• Work order
Leave out the pictures and retype, exactly, the lines below from the line with "[combobox] (245, 223)" up to and including the line with "Cookie settings [button] (44, 2553)", nothing more.

• Source information
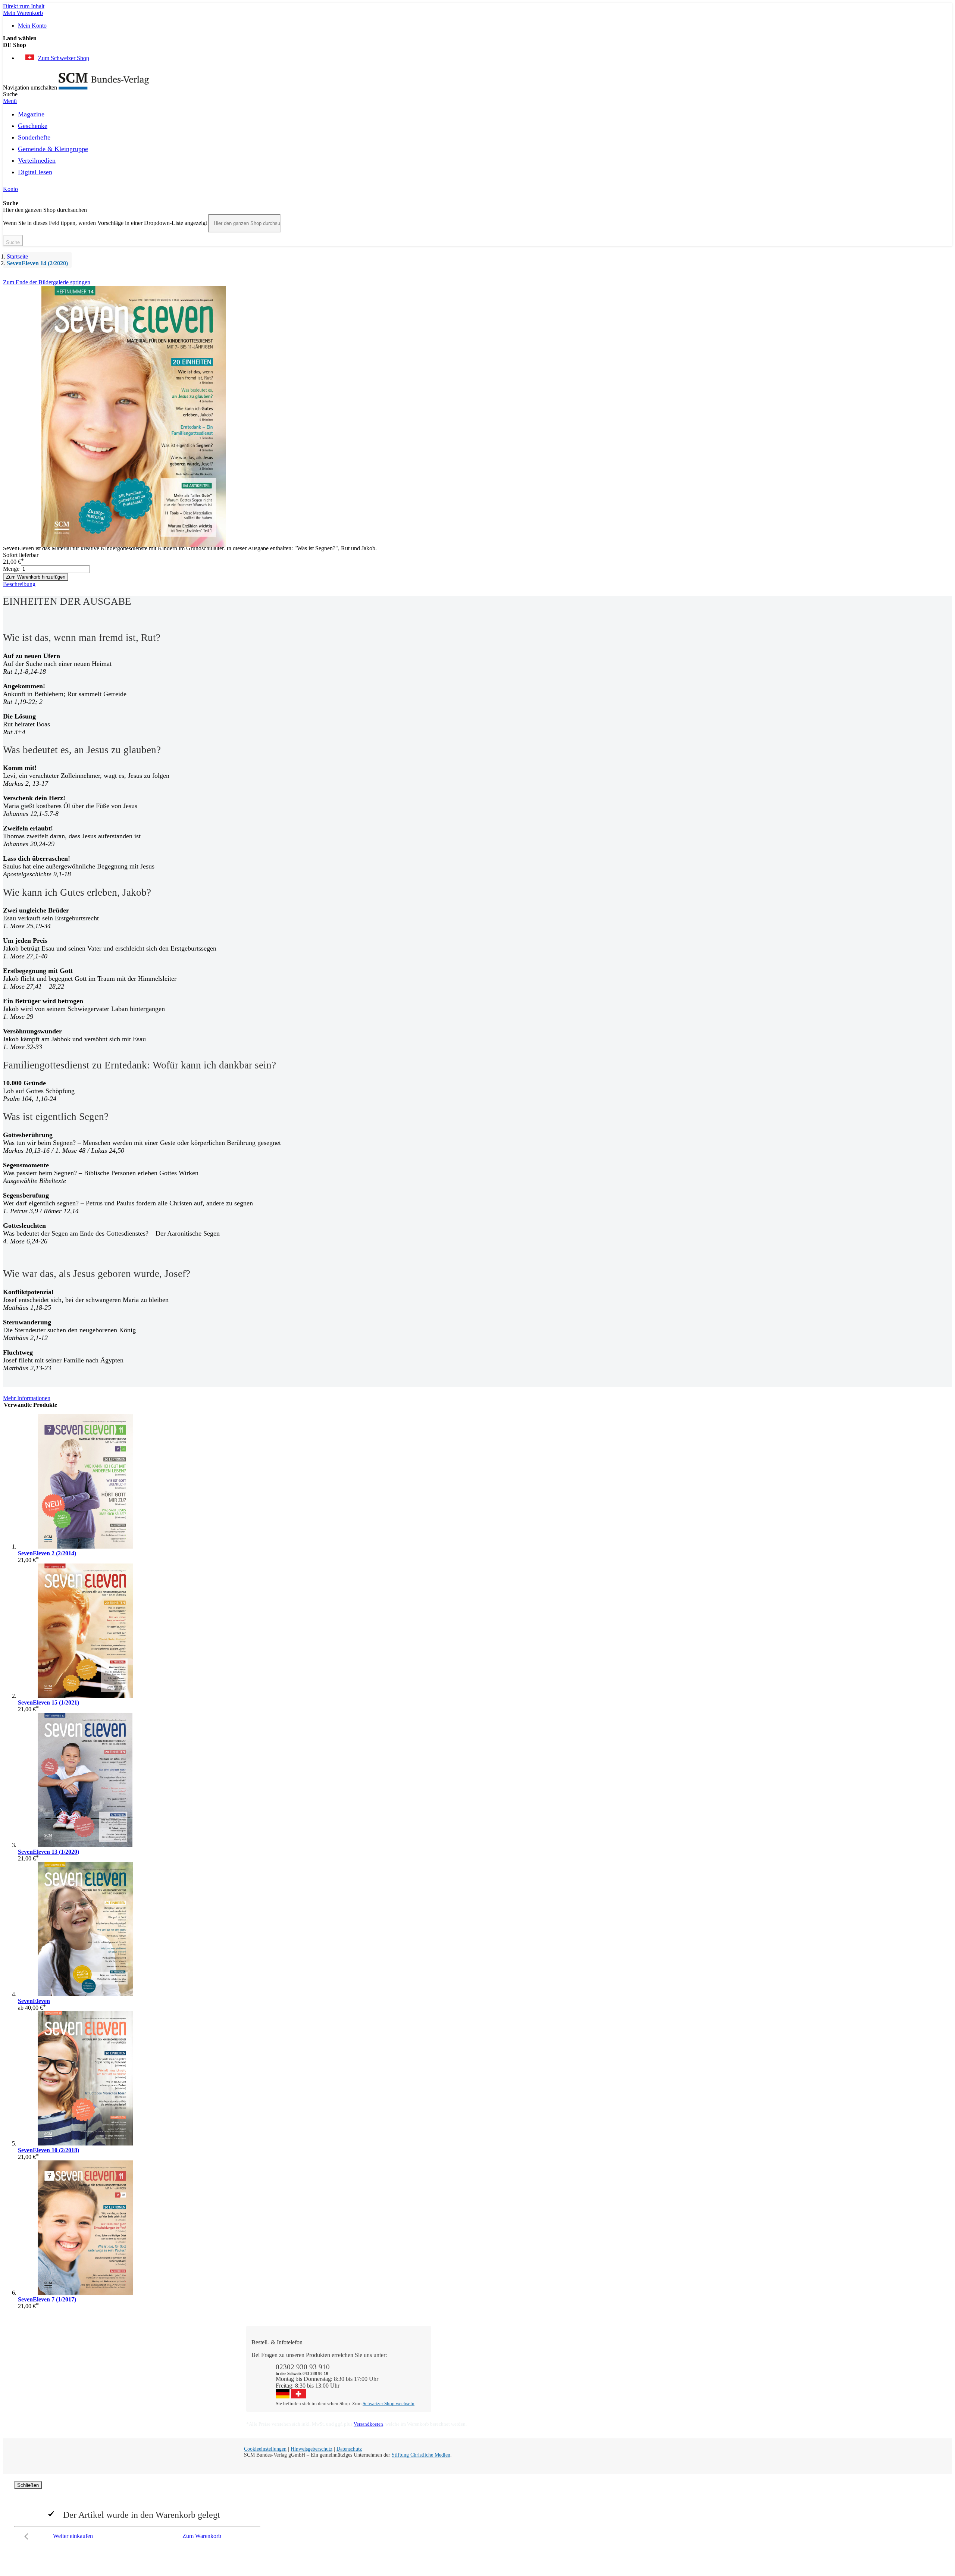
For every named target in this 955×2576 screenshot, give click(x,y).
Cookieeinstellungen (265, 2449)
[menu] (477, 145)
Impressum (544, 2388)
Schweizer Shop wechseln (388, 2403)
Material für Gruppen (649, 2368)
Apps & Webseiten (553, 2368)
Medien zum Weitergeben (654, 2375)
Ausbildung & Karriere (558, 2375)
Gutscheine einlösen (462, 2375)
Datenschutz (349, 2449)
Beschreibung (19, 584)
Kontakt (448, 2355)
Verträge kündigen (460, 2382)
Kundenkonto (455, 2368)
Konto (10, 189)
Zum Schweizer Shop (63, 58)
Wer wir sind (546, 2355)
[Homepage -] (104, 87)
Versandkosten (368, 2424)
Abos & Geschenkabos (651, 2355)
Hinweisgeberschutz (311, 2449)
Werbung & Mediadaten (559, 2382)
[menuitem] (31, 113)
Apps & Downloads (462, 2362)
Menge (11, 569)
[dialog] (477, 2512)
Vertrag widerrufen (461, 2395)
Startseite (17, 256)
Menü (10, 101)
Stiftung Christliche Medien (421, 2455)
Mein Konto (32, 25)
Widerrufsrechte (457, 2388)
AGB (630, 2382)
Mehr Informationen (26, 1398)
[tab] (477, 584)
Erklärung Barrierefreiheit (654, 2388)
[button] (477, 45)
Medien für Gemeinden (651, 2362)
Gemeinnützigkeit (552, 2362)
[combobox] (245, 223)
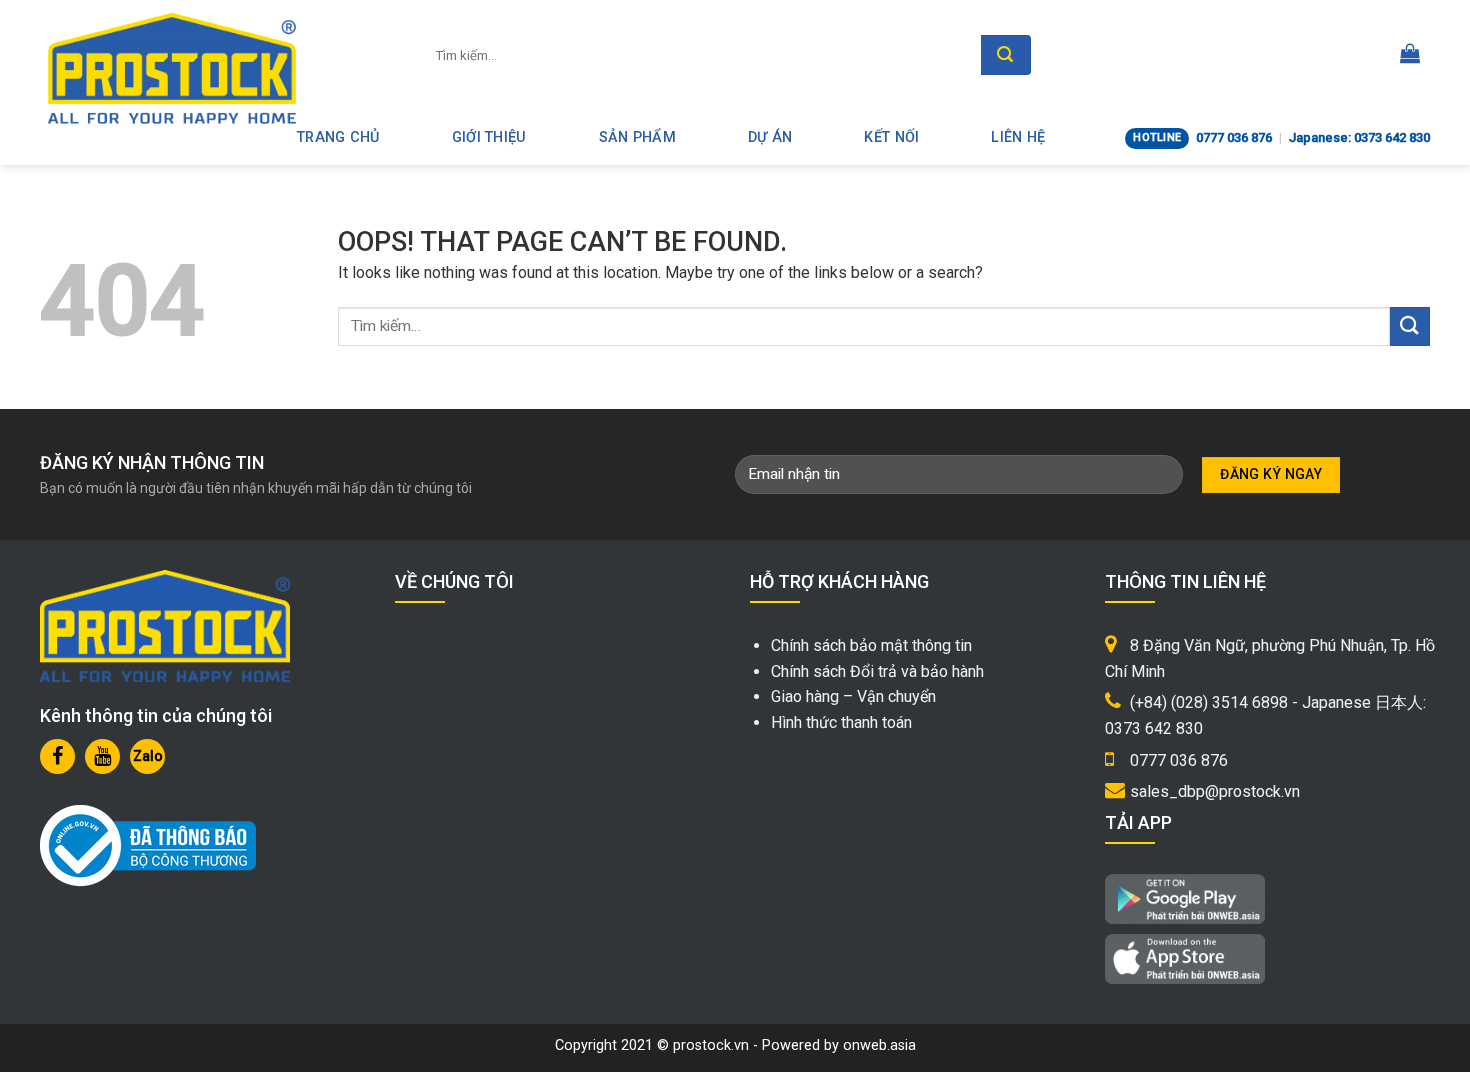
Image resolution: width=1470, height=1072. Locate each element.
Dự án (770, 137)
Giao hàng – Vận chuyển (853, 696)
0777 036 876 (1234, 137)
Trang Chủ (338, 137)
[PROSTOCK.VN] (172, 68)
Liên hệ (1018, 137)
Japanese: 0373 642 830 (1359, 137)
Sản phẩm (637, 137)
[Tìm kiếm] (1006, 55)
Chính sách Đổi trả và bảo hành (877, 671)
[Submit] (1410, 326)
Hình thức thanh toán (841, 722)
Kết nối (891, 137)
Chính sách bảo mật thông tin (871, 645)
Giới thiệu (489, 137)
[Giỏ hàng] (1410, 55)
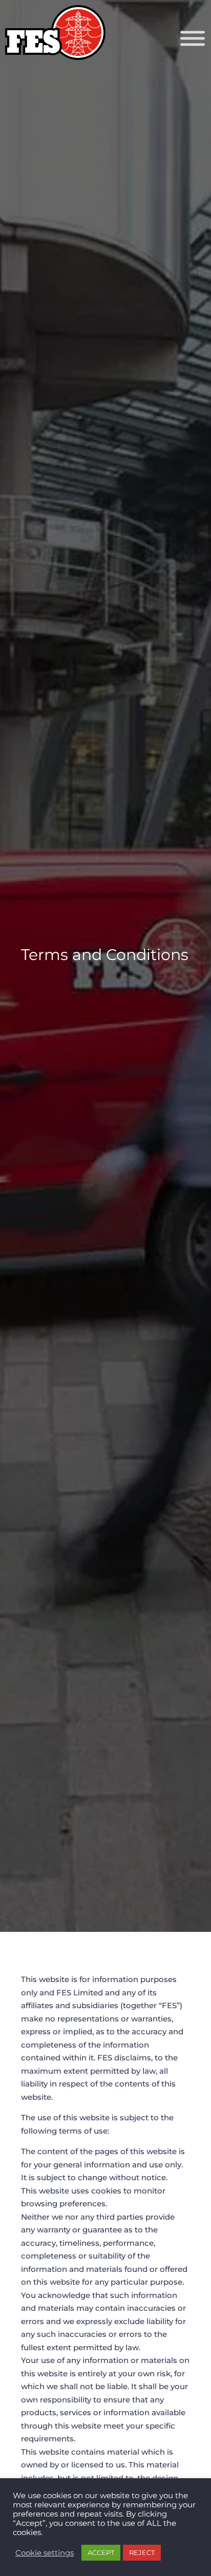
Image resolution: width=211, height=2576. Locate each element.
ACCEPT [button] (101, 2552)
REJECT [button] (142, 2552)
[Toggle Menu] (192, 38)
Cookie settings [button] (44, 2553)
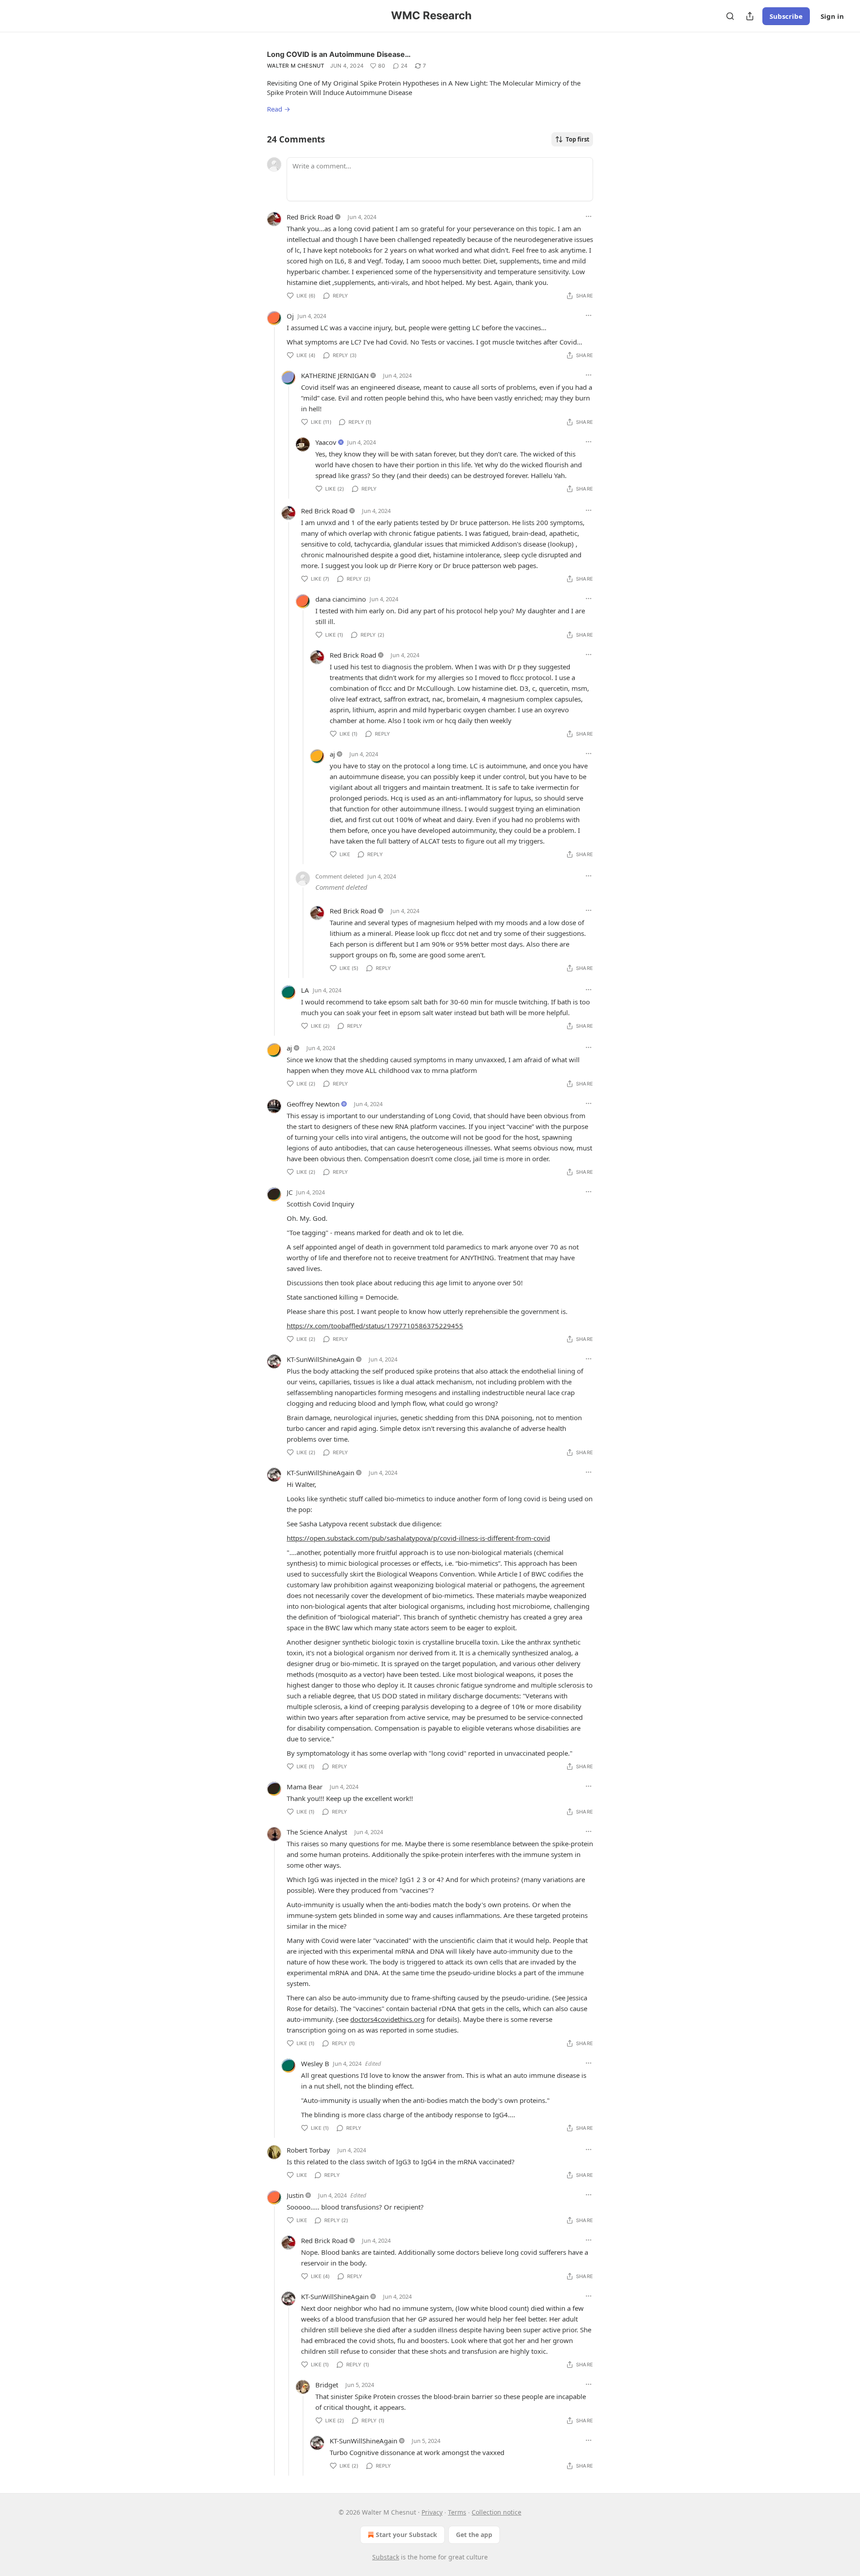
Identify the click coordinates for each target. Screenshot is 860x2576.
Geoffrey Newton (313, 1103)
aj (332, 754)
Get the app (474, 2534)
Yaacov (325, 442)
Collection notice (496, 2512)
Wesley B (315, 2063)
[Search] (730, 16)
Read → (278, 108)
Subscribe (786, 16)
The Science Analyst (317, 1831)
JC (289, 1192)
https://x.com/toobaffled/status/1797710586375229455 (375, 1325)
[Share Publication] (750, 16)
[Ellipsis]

• The answer
[combobox] (245, 223)
Image resolution: width=1470, height=1072. Locate each element.
Dự án (770, 137)
Giao hàng – Vận chuyển (853, 696)
0777 036 876 (1234, 137)
Trang Chủ (338, 137)
[PROSTOCK.VN] (172, 68)
Liên hệ (1018, 137)
Japanese: 0373 642 830 (1359, 137)
Sản phẩm (637, 137)
[Tìm kiếm] (1006, 55)
Chính sách Đổi trả và bảo hành (877, 671)
[Submit] (1410, 326)
Hình thức thanh toán (841, 722)
Kết nối (891, 137)
Chính sách bảo mật thông tin (871, 645)
Giới thiệu (489, 137)
[Giỏ hàng] (1410, 55)
Image resolution: width=211, height=2576. Locate each element.
ACCEPT [button] (101, 2552)
REJECT [button] (142, 2552)
[Toggle Menu] (192, 38)
Cookie settings [button] (44, 2553)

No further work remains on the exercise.